IMHO if he uses X-Trac tires will be even better.


----------



## Rob711 (Feb 5, 2015)

That's going to be a great machine! I put x trac on mine, haven't used them yet but I read lots of good things, the turf tires w/chains scratched my driveway and pavers. What's your plan? Going to keep both?


----------



## ctdave (Sep 11, 2015)

Rob711 said:


> That's going to be a great machine! I put x trac on mine, haven't used them yet but I read lots of good things, the turf tires w/chains scratched my driveway and pavers. What's your plan? Going to keep both?


if you mean the snowblowers, yes I am going to keep all three. I also have a small 2 stage mtd that is only 4 years old that I picked up free. stopped at a moving sale to see what they had and they were throwing away a snowblower that was only 2 years old. I asked why and was told that the tranny was no good so I took it. it only has one speed, with the hydro pump tranny if that's what you call it. it was just disconnected.so I got that for free. its very nice for a small blower and almost brand new.. I prob will put better tires on the blowers at some point, or maybe just on the 32" when I redo that next summer.


----------



## ELaw (Feb 4, 2015)

ctdave said:


> i etched using por15 metal ready.I then primed using por 15 then 2 coats of por 15 chevy orange engine enamel, then I topcoated with 3 coats of rustoleum crystal clear protective enamel


I'm curious... how did you apply the POR-15?

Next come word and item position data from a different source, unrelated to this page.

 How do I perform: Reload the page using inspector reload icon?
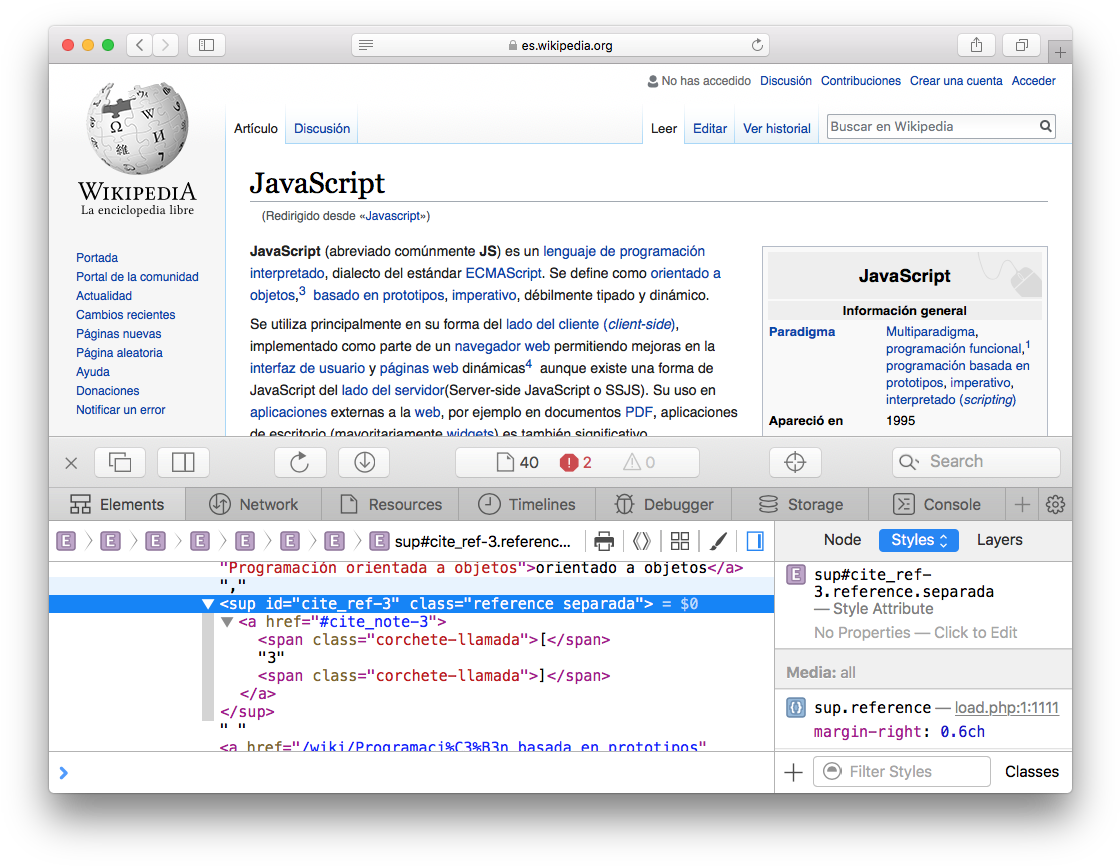[300, 462]
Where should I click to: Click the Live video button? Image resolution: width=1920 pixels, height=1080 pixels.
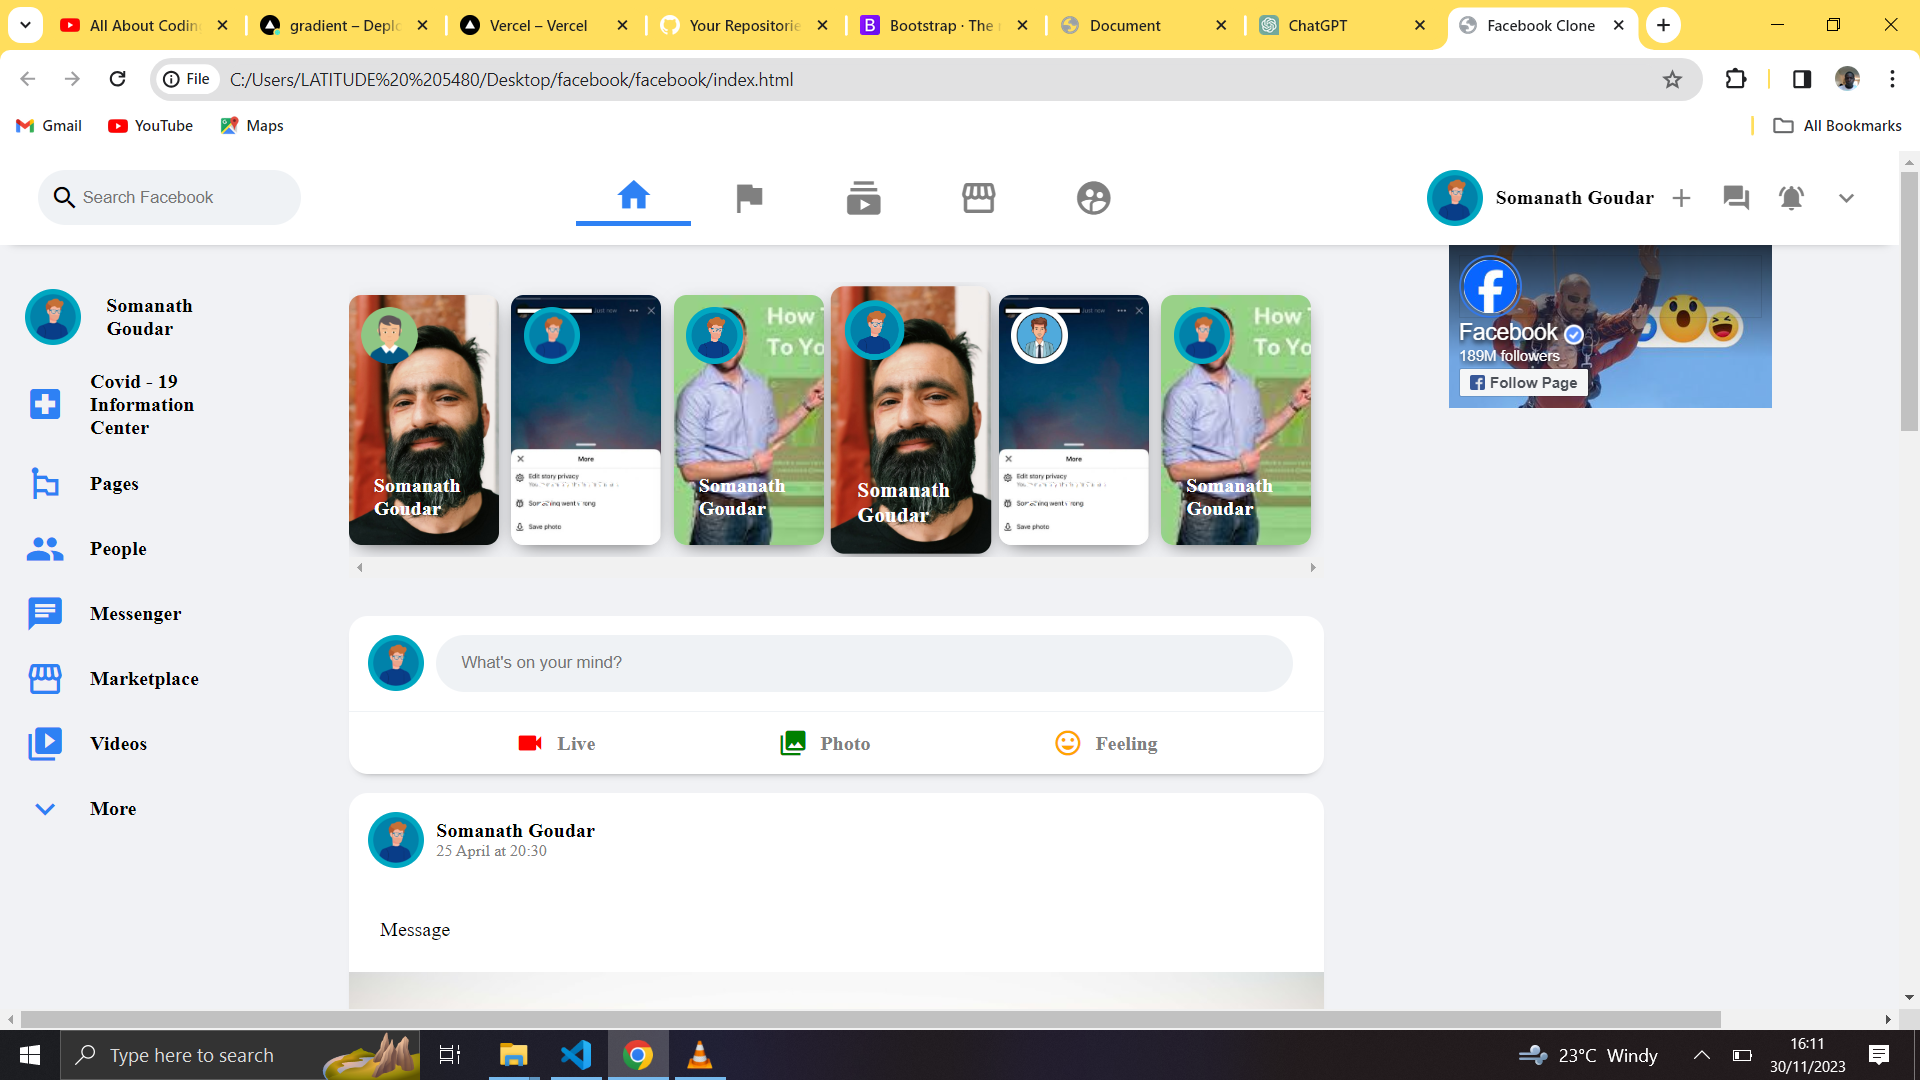(556, 744)

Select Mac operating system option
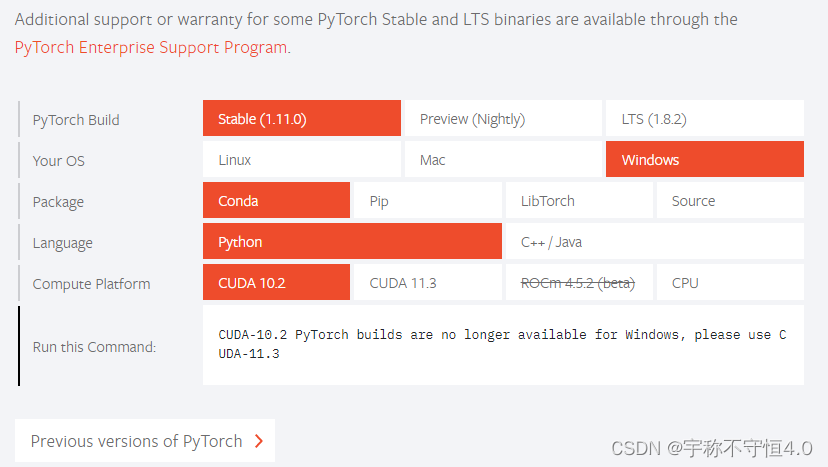click(502, 160)
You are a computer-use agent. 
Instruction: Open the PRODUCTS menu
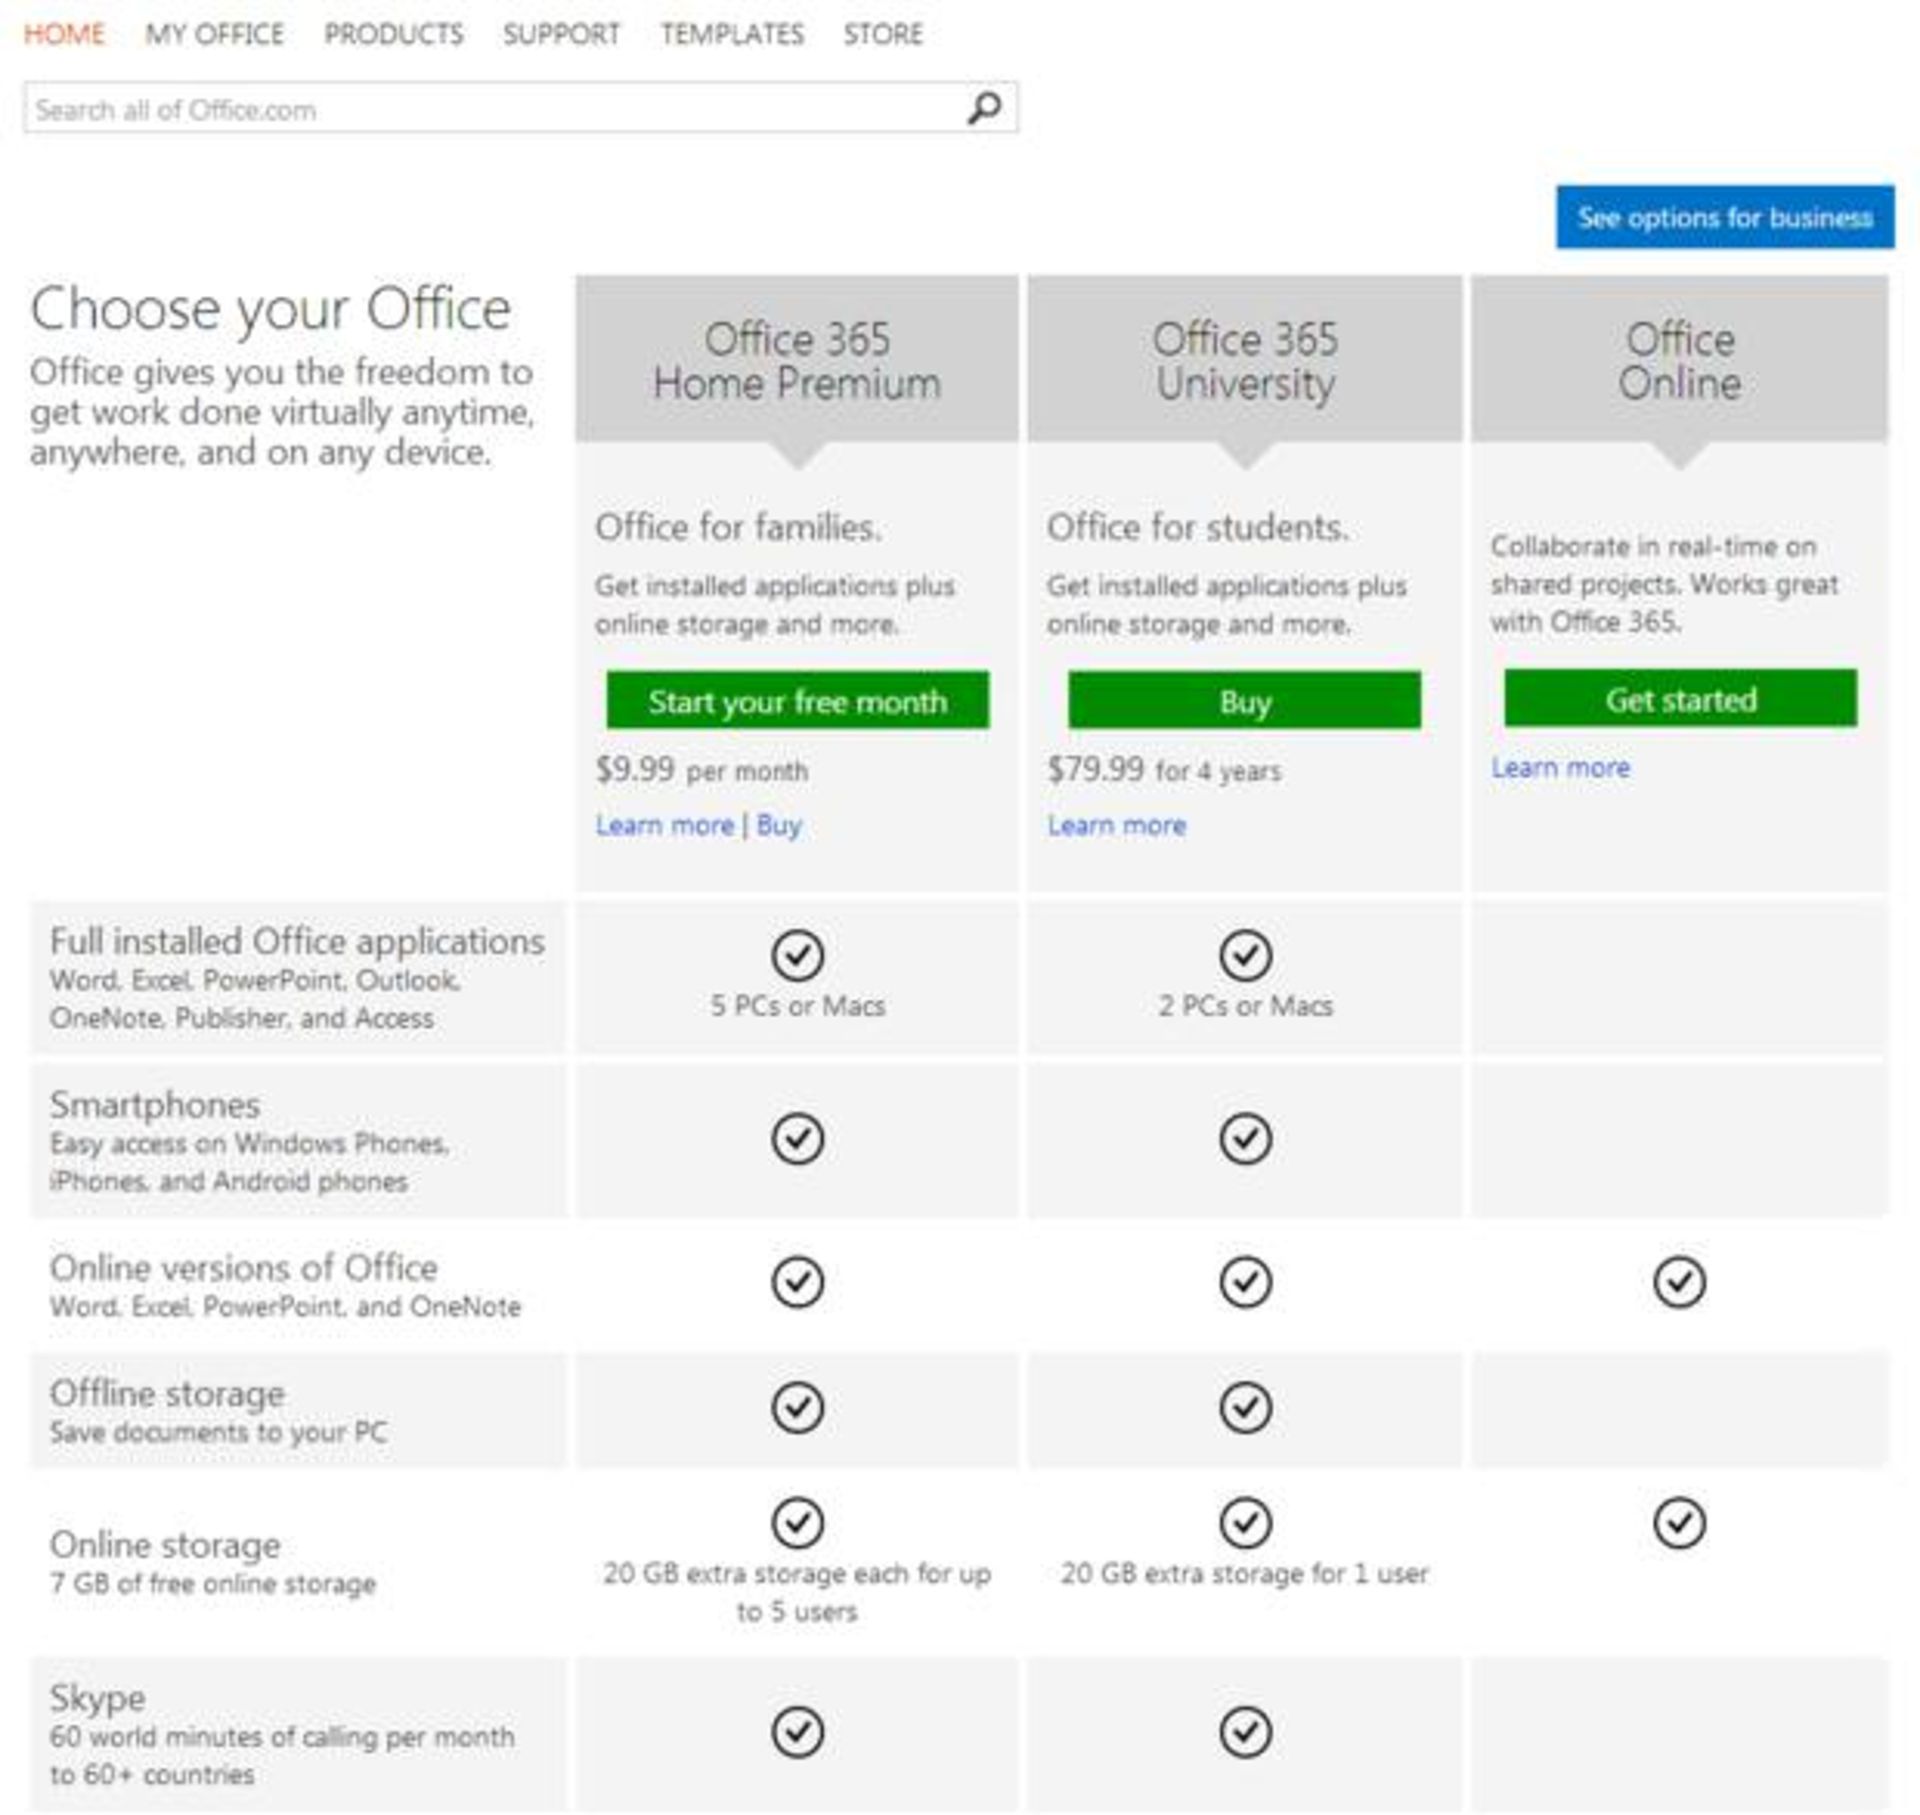(394, 33)
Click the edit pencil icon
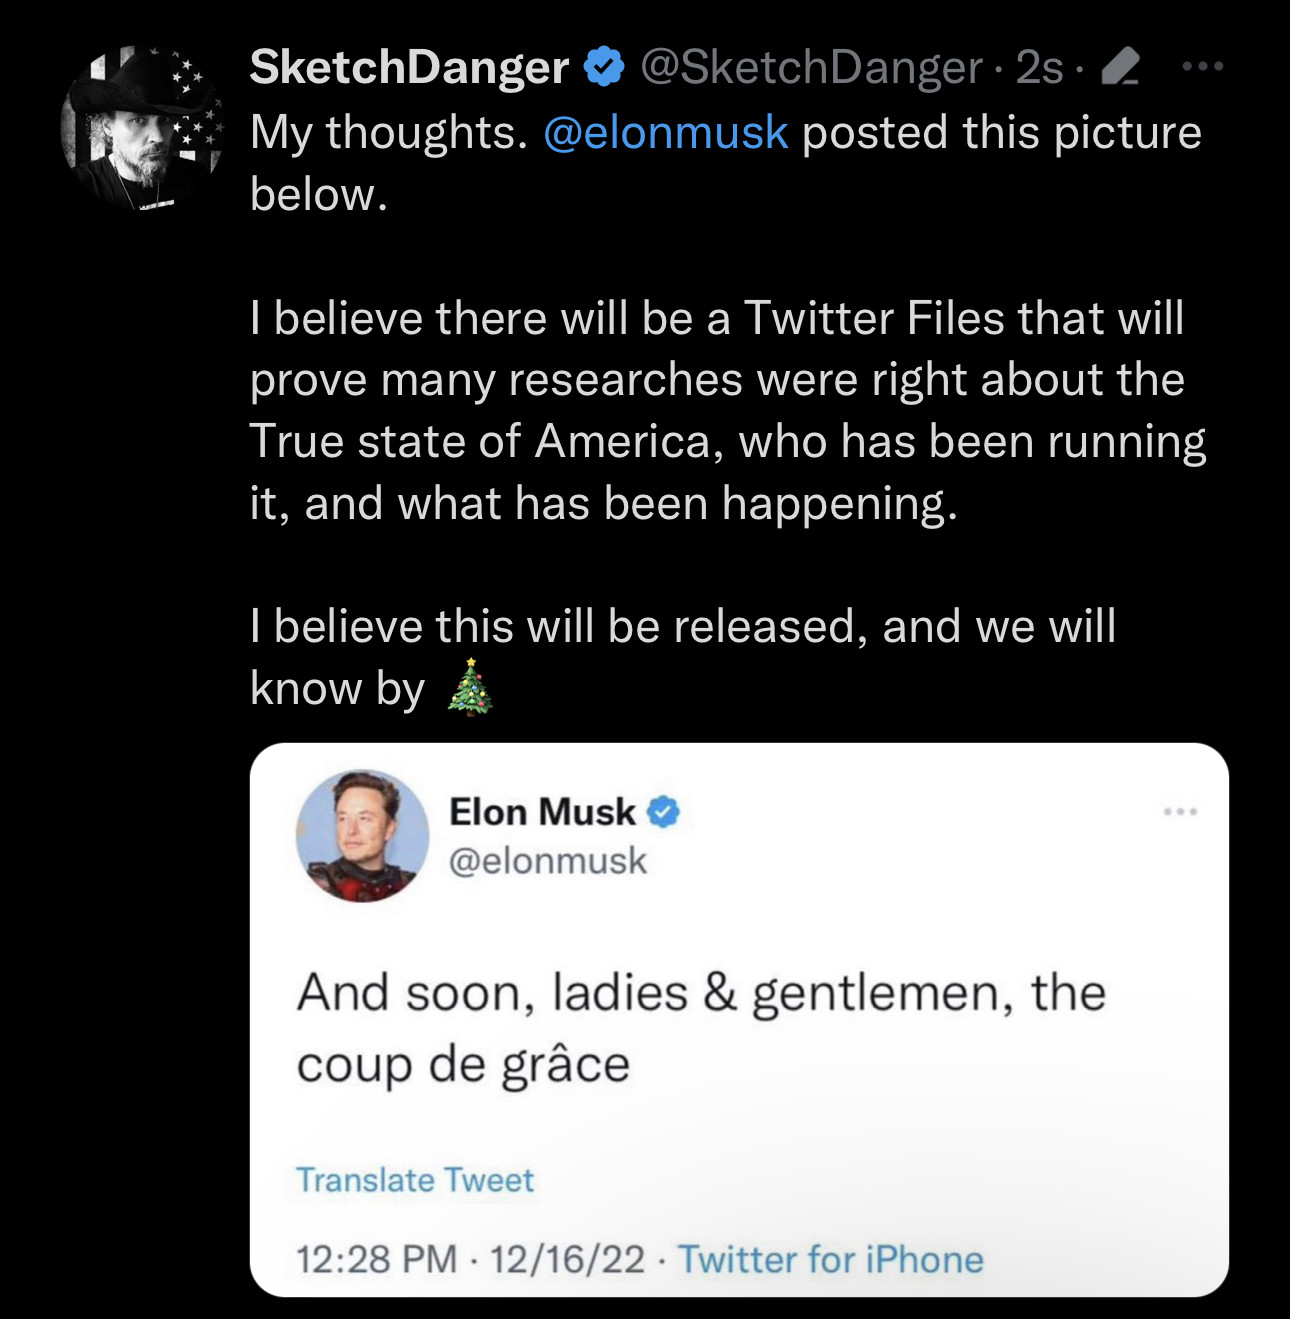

I POR-15'ed the impeller on the machine I'm rebuilding, applied it with a brush, and it looks absolutely awful. It didn't seem to level at all, there are tons of brush marks. It's probably okay functionally (in terms of rust protection), but I was pretty disappointed with its appearance.


----------



## ctdave (Sep 11, 2015)

ELaw said:


> I'm curious... how did you apply the POR-15?
> 
> I POR-15'ed the impeller on the machine I'm rebuilding, applied it with a brush, and it looks absolutely awful. It didn't seem to level at all, there are tons of brush marks. It's probably okay functionally (in terms of rust protection), but I was pretty disappointed with its appearance.


I sprayed it. however even that was difficult, even after thinning 20% the recommended max, with their own solvent for thinning. it either did not spray at all or when I increased the flow to max it sprayed, but sagged. I tried to brush the sags right after spraying, but that was impossible as it was so thick and drying fast. (imho its because it was to old. it only has a 2 year shelf life) when I do my other blower next summer I will order from them directly and not get it at the local paint shop, and hopefully with better results. I ended up sanding after each coat to get it smooth, even with the engine enamel. this is something that should not have to be done and required much more work than it should have been. again I think it was older than it should have been, and if this was not the case it sucks for applying. I may even try the competition for that product to avoid the hassle. it was not a good experience.


----------